Activity: Exact reproduction is required for the lines below starting at the line with "Click the number 40" and ending at the line with "Task: Click the heading Hygiene Appointment", both included. No other lines, and no pictures.

Stored data:
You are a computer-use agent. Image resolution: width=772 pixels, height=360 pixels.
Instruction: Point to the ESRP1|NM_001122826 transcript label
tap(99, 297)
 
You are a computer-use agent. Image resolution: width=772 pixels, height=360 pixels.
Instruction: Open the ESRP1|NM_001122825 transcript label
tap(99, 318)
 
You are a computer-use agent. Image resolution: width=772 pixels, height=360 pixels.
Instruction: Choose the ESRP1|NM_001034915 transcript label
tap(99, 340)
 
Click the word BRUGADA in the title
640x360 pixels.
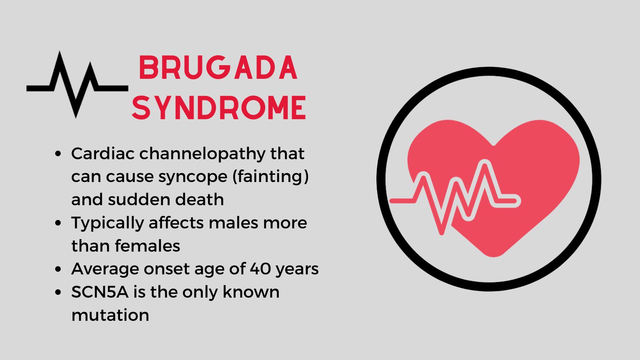coord(218,68)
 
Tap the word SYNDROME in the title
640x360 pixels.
coord(219,108)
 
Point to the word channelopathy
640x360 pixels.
coord(202,154)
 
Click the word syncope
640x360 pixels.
coord(187,176)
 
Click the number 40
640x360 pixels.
coord(260,269)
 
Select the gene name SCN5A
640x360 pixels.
coord(100,292)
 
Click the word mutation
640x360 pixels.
coord(110,315)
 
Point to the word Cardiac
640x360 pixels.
coord(103,154)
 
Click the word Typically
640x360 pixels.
coord(108,223)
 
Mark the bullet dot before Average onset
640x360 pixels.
coord(59,269)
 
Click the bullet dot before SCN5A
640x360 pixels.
coord(59,292)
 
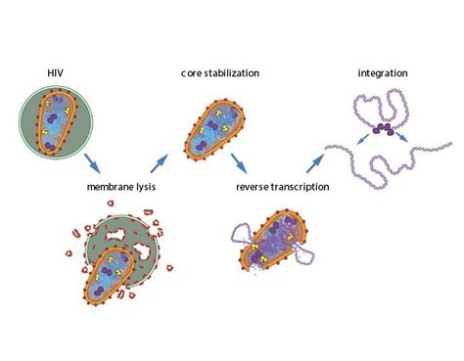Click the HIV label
coord(55,72)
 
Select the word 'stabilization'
coord(231,73)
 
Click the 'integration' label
coord(383,73)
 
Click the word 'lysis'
coord(146,187)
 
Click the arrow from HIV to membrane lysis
coord(92,163)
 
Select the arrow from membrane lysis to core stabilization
coord(159,163)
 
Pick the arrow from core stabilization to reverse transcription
coord(239,163)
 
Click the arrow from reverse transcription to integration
coord(315,163)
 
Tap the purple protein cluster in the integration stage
coord(384,129)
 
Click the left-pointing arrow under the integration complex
coord(363,140)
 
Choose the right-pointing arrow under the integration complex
coord(402,137)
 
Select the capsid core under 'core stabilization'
coord(214,130)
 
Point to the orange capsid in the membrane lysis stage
coord(110,276)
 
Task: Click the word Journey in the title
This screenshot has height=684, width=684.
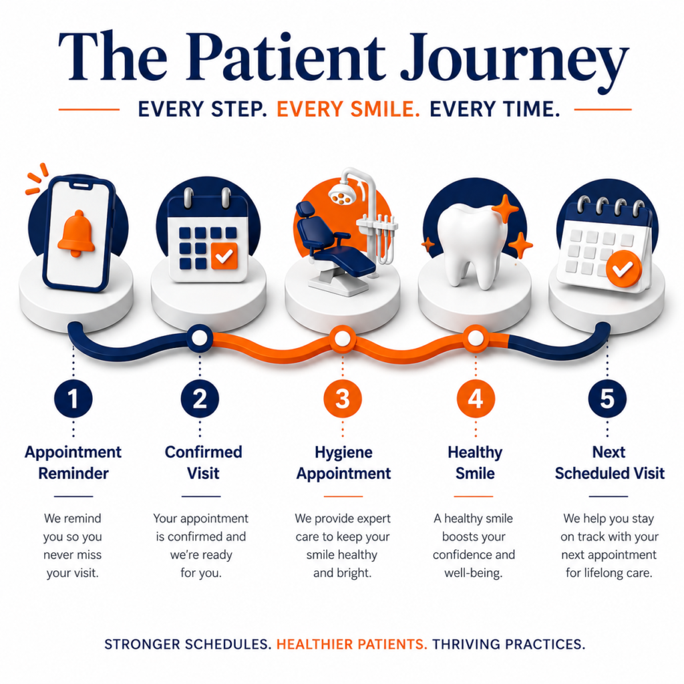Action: pos(514,61)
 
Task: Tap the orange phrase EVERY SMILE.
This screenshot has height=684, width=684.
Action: pos(348,109)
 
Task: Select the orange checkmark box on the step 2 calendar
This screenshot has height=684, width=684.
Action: pos(224,256)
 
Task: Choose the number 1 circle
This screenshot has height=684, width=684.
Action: pos(73,399)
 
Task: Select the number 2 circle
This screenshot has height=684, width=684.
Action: pos(200,399)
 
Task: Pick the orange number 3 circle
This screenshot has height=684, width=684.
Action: pos(343,399)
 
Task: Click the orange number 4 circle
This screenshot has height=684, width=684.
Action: pos(476,399)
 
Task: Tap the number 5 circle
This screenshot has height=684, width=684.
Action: pos(607,399)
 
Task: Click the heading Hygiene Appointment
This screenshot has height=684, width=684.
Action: pos(343,464)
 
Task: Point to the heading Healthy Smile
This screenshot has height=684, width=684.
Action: pos(475,464)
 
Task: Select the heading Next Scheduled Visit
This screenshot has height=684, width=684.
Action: pos(609,464)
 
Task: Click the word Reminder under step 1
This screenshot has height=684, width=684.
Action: pos(73,474)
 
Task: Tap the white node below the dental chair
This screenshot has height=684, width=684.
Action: pos(343,338)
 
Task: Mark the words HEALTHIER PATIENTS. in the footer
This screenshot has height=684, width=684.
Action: pos(351,645)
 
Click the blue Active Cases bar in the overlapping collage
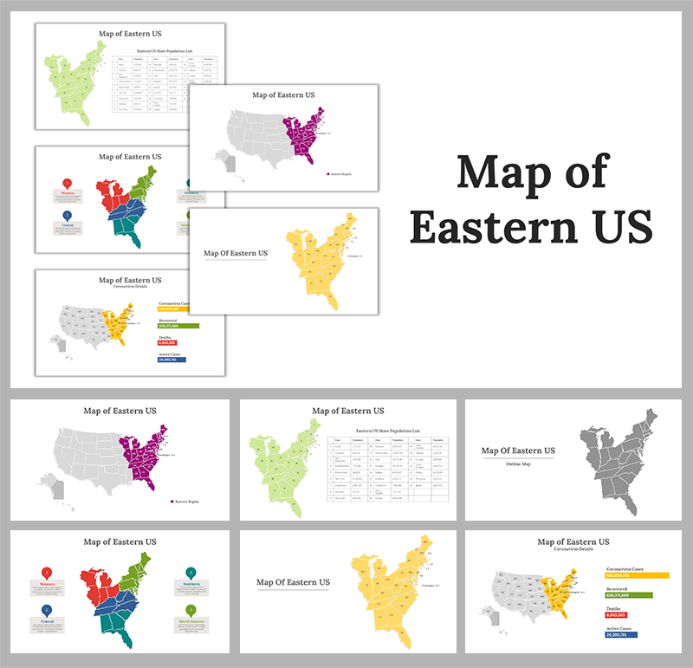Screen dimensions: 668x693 [172, 358]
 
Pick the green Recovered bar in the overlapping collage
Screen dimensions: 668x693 [178, 325]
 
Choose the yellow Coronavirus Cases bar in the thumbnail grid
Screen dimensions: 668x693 [637, 574]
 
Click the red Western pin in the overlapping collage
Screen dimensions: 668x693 [68, 185]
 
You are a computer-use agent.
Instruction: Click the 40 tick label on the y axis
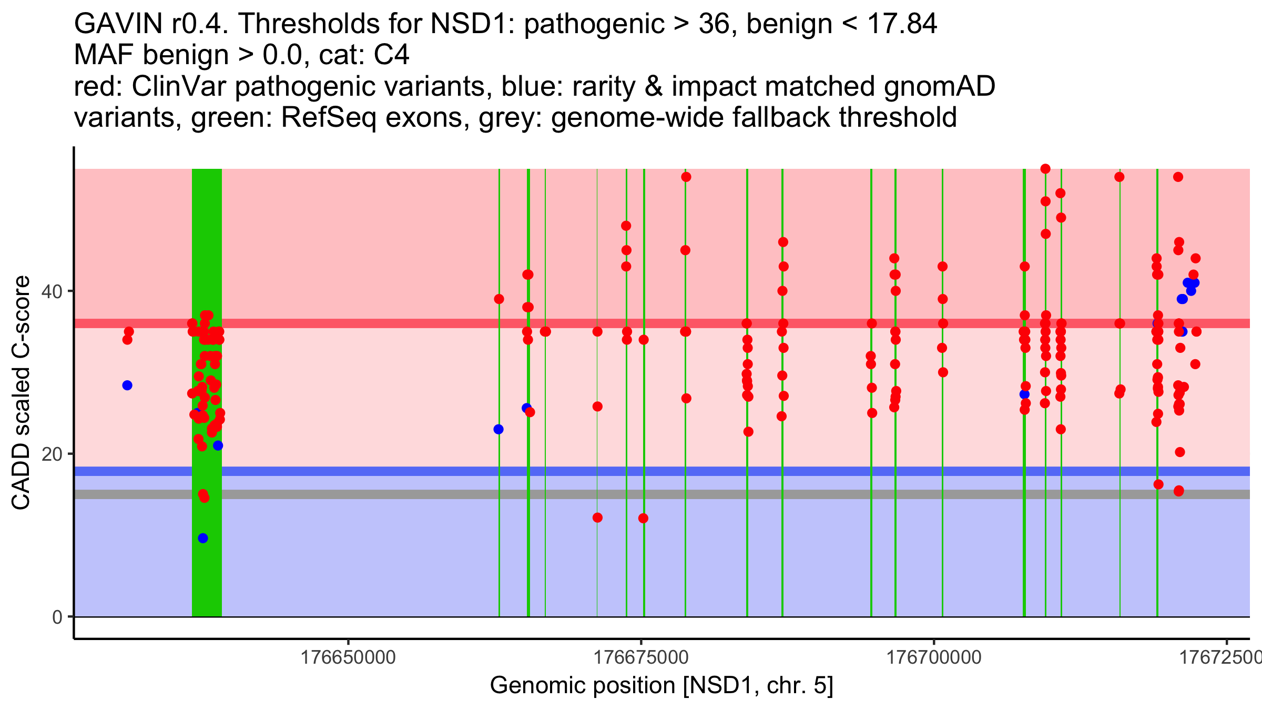(x=52, y=291)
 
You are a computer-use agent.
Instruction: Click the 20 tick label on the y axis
(x=52, y=454)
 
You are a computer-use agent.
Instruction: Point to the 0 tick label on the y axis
(x=57, y=617)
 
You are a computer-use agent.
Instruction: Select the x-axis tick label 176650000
(x=348, y=657)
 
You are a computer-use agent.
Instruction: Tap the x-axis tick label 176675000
(x=641, y=657)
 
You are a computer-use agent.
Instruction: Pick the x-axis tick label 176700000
(x=934, y=657)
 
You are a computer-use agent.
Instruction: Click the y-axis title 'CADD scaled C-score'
(x=21, y=392)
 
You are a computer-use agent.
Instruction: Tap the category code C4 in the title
(x=391, y=55)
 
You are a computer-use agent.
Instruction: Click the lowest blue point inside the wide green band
(x=203, y=538)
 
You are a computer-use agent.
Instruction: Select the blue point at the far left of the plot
(x=127, y=386)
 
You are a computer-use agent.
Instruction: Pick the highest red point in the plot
(x=1045, y=169)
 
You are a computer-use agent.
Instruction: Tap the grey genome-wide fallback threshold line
(x=631, y=494)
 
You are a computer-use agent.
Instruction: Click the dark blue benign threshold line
(x=631, y=471)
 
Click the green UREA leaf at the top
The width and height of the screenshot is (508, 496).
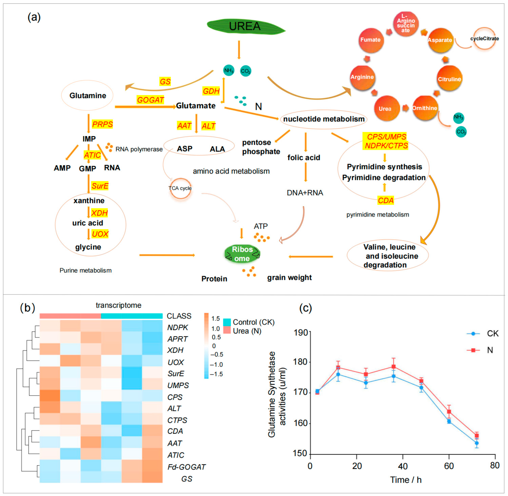245,26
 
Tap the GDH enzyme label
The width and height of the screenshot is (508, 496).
211,91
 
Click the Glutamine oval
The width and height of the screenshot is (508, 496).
87,96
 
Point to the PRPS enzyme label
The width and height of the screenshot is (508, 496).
102,124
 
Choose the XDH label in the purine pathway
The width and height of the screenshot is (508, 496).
99,213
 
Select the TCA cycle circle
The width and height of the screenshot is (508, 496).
180,188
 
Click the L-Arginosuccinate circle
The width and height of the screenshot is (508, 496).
406,24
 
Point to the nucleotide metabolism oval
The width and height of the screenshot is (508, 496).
324,119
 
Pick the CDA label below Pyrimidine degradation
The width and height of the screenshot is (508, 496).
385,201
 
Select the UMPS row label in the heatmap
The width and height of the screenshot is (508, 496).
178,385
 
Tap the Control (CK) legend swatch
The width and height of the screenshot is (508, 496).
227,322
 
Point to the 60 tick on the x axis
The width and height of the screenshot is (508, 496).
449,466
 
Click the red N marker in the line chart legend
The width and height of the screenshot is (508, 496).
473,350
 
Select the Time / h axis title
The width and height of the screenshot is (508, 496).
406,480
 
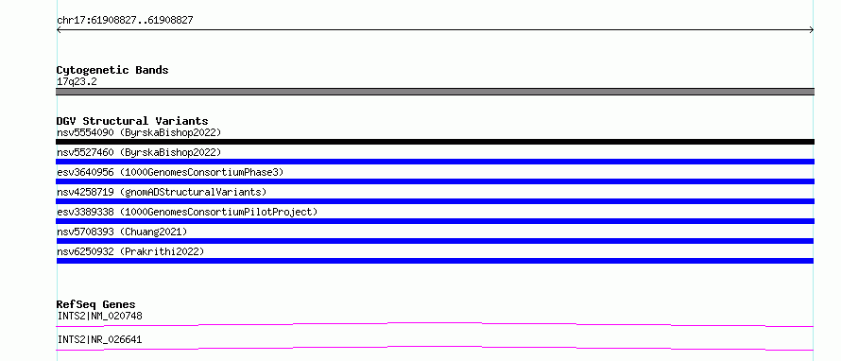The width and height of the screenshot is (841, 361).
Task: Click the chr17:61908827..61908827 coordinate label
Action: click(x=125, y=21)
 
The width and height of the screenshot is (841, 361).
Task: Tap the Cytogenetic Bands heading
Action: click(x=112, y=70)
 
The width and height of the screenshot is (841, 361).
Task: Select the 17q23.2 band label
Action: click(x=77, y=82)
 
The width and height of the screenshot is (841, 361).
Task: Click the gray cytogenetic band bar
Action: click(x=435, y=92)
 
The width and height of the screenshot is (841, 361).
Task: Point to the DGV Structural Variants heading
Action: click(x=132, y=121)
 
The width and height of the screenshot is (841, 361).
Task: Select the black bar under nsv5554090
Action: click(x=435, y=142)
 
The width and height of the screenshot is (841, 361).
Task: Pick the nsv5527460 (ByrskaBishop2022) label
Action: click(x=139, y=152)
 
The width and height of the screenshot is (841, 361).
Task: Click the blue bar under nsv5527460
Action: click(x=435, y=162)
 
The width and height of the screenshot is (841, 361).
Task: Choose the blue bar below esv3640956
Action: click(x=435, y=181)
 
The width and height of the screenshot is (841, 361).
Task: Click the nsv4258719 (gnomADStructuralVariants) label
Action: click(x=162, y=192)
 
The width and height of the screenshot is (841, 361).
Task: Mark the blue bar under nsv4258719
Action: click(x=435, y=201)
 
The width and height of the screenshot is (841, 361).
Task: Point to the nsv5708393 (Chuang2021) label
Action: click(x=122, y=232)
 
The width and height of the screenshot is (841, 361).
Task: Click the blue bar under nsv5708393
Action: click(x=435, y=241)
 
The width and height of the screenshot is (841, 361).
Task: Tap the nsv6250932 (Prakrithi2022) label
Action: click(x=130, y=251)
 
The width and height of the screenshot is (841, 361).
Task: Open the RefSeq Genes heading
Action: click(x=96, y=304)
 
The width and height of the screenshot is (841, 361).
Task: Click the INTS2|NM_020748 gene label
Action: click(x=100, y=316)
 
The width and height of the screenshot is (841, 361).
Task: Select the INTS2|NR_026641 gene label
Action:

Answer to the problem:
Click the number 40
640x360 pixels.
coord(260,269)
 
Select the gene name SCN5A
640x360 pixels.
coord(100,292)
 
Click the word mutation
640x360 pixels.
coord(110,315)
 
Point to the word Cardiac
640x360 pixels.
coord(103,154)
 
Click the word Typically
640x360 pixels.
coord(108,223)
 
Mark the bullet dot before Average onset
640x360 pixels.
coord(59,269)
 
Click the bullet dot before SCN5A
640x360 pixels.
coord(59,292)
 
Click the HIV label
coord(55,72)
 
Select the word 'stabilization'
coord(231,73)
 
Click the 'integration' label
coord(383,73)
 
Click the word 'lysis'
coord(146,187)
 
Click the arrow from HIV to membrane lysis
coord(92,163)
 
Select the arrow from membrane lysis to core stabilization
coord(159,163)
 
Pick the arrow from core stabilization to reverse transcription
coord(239,163)
 
Click the arrow from reverse transcription to integration
coord(315,163)
 
Tap the purple protein cluster in the integration stage
coord(384,129)
 
Click the left-pointing arrow under the integration complex
coord(363,140)
 
Choose the right-pointing arrow under the integration complex
coord(402,137)
 
Select the capsid core under 'core stabilization'
coord(214,130)
 
Point to the orange capsid in the membrane lysis stage
coord(110,276)
 
Task: Click the word Journey in the title
This screenshot has height=684, width=684.
Action: pos(514,61)
 
Task: Tap the orange phrase EVERY SMILE.
This screenshot has height=684, width=684.
Action: pos(348,109)
 
Task: Select the orange checkmark box on the step 2 calendar
This screenshot has height=684, width=684.
Action: pos(224,256)
 
Task: Choose the number 1 circle
This screenshot has height=684, width=684.
Action: pos(73,399)
 
Task: Select the number 2 circle
This screenshot has height=684, width=684.
Action: pos(200,399)
 
Task: Pick the orange number 3 circle
This screenshot has height=684, width=684.
Action: pos(343,399)
 
Task: Click the orange number 4 circle
This screenshot has height=684, width=684.
Action: pos(476,399)
 
Task: Tap the number 5 circle
This screenshot has height=684, width=684.
Action: pos(607,399)
 
Task: Click the heading Hygiene Appointment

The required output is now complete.